Charlie and I would discuss that at length, when it was just the two of us sipping whiskey on the back deck late into the night, certain we were the only ones awake. We hadn't met any others like us, but we both assumed they had to be out there… for good or for ill.
Over the past decade, society worldwide had slowly begun to segregate into two factions: the vaccinated versus the unvaccinated. We watched as businesses began to deny entry to the unvaxed, as countries made vaccines mandatory, and as more and more basic human rights were stripped from the unvaccinated.
In the USA, we'd been given the right to choose for ourselves. But even then, it felt like a hollow choice, as pressure was being applied to join the vaxed. As a family, we had chosen to vaccinate. The prosseemed to outweigh the cons, and the virus showed no signs of slowing down.
Going to get the vaccine was a surreal experience. The lines stretched for dozens of blocks outside of the stadium, where people huddled together against stark white tents that littered the football field.
Nurses with N95 masks called out names and led us to the Darken Pharmaceutical Representative, who read us the potential risks. We accepted with trepidation, reminding ourselves how swiftly the virus took Sloane's parents away from us, and told ourselves we were never looking back.
As the years progressed, things became more stable, but it was clear that there was a line between the two ideologies. The corporations in charge tried to appease both sides. I kept a watchful eye on Angie's father's businesses, all of which seemed to be profiting off of the misery from the changing times, and I ensured Master Builders Inc. stayed far away from his companies.
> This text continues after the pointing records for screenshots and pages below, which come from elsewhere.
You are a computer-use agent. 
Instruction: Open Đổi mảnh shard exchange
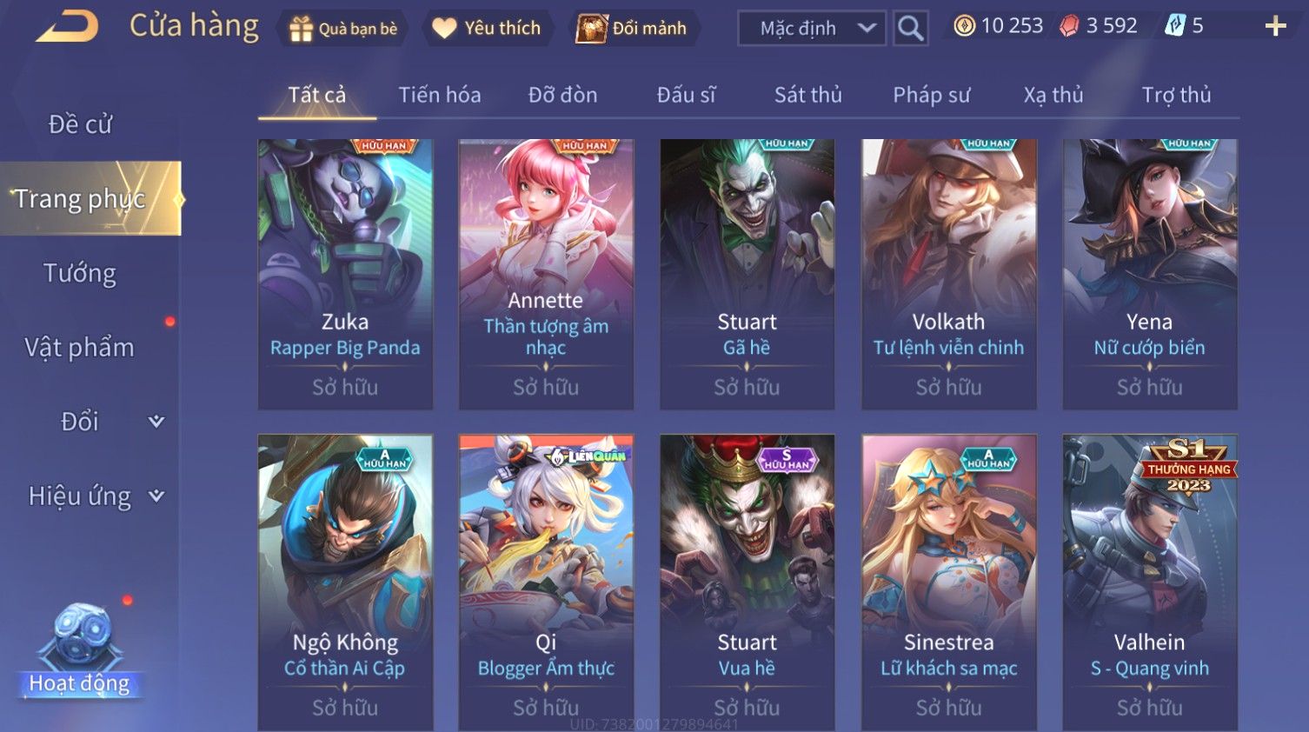[633, 29]
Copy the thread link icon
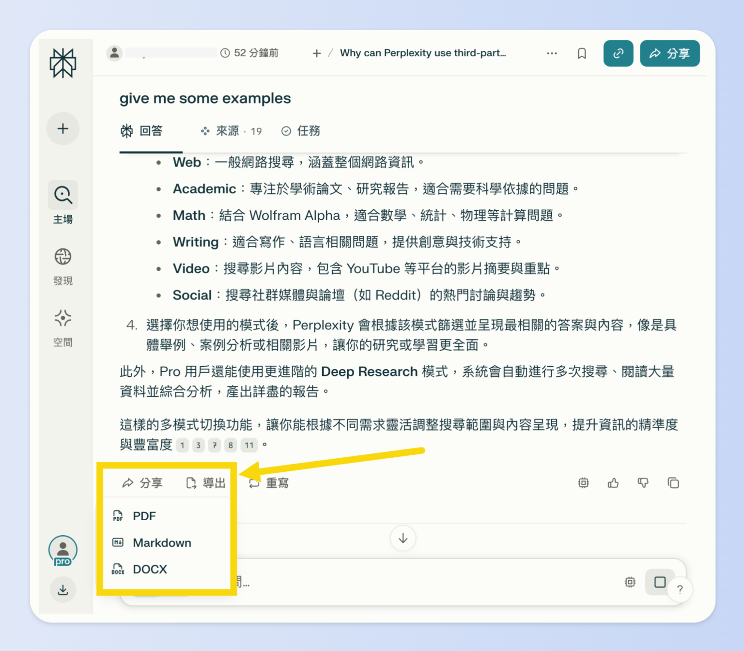Image resolution: width=744 pixels, height=651 pixels. pyautogui.click(x=618, y=53)
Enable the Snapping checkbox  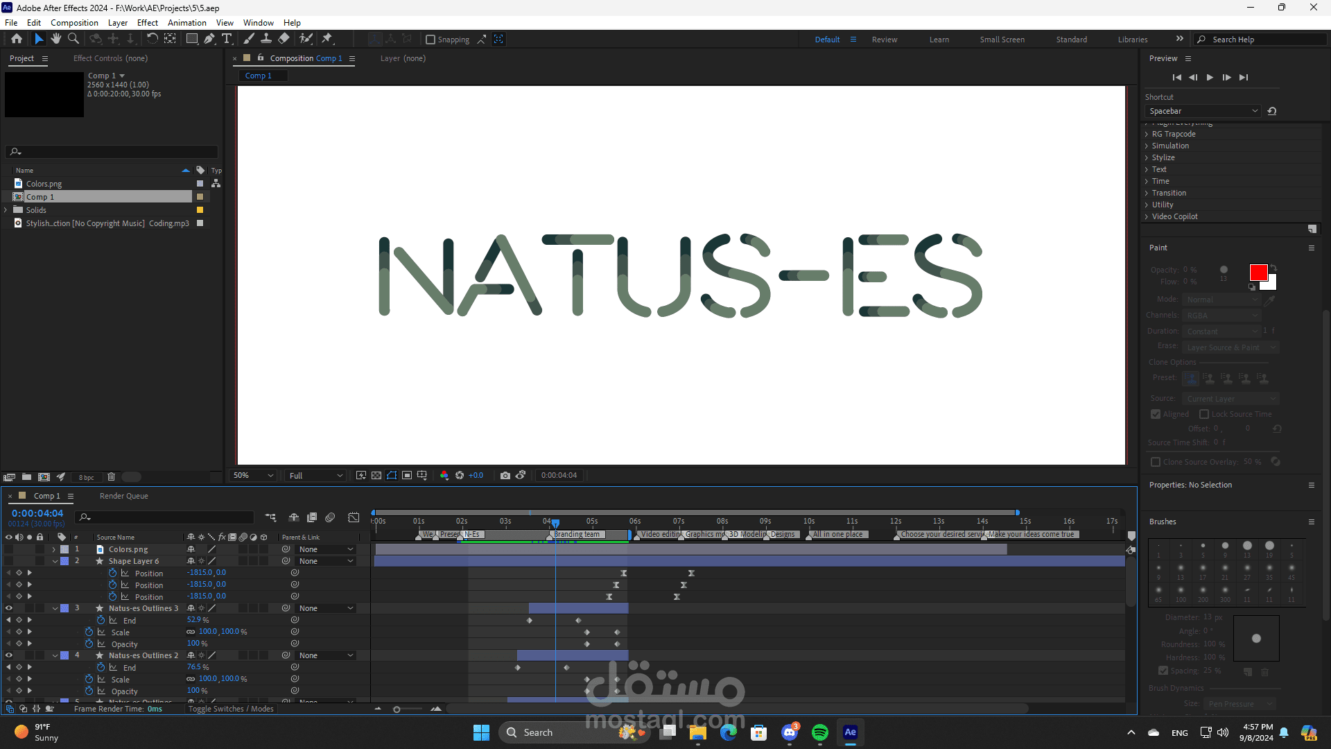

Despite all that depressing shitstorm raging in the background, today was a joyous day for me; I was helping Violet pack for her first day of college. Boxes littered our driveway as I shoved them into our company truck, reminding myself that she could visit home given the school was only an hour away.
She'll do fine. She's a big girl.
Violet had received several acceptance letters before she decided on this university: a school chosen for its vaccination requirement and its scholarship sponsorships for students who had impeccable academic backgrounds. Students like her. She had excelled in all of her classes growing up, often causing me to joke with Sloane whether I was really her father.
Thank fucking god she has her mother's brains.
At Sloane's suggestion, we helped Violet choose noncontemporary hobbies that not only interested her, but would help her stand out as an ideal candidate for a prestigious college: painting, sculpting, jiujitsu, fencing, equestrianism, archery. She managed to snag a full ride with dorms included.
That morning, Violet seemed subdued as she greeted me with dark circles under her red rimmed eyes. I assumed it was homesickness kicking in already, and imagined she didn't get much sleep last night; the last night before going off to college.
I didn't pry. I knew my baby girl would talk to me when and if she needed to.
She was quiet on the hour drive up, staring out the window, lost in thought. I tried a few conversation starters, light ones about campus life, her classes, the weather… but she responded absently, and eventually we drove in silence.
Once we arrived though, I caught a spark in her eyes as we found her dorm building and checked her in. The campus buzzed with parents and students, a swarm of goodbyes and last-minute hugs.
Somehow, I managed to haul an extra table up three flights of stairs for her, a “non-negotiable,” she said for her art. My back protested with every step, years of construction and farm work catching up with me, but I didn’t let her see that.
Sloane's joke about all delts kicked in as I laid the table down in the exact spot she wanted.